◆ Problem to work on
Records follow. Copy every line with "click".

Data items
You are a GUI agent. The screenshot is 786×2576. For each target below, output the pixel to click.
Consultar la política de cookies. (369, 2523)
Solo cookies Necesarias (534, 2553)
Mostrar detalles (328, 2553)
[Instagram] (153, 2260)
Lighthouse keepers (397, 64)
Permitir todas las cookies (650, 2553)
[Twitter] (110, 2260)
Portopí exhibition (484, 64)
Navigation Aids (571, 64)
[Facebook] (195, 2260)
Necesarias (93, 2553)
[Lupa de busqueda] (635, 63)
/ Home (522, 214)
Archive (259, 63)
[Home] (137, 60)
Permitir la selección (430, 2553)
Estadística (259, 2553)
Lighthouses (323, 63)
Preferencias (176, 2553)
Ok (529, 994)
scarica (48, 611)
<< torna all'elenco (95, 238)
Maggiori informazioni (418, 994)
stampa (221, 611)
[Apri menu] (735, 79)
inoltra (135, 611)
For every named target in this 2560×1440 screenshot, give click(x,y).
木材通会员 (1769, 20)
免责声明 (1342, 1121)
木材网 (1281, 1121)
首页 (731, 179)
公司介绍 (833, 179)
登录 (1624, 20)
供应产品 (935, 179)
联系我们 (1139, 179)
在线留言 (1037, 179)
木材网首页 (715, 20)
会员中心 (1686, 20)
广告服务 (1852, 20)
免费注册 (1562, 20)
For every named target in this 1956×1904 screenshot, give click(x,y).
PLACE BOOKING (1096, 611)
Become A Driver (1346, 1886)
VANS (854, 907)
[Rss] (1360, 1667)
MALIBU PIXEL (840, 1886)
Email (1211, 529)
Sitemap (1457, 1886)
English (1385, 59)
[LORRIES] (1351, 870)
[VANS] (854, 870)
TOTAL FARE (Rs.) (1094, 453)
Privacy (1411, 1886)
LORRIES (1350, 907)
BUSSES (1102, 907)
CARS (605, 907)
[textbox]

◆ Solution to this exercise
You are a GUI agent. The screenshot is 786×2576. For each target below, output the pixel to click.
For every named target in this 2560×1440 screenshot, give click(x,y).
For every named target in this 1956×1904 screenshot, give click(x,y).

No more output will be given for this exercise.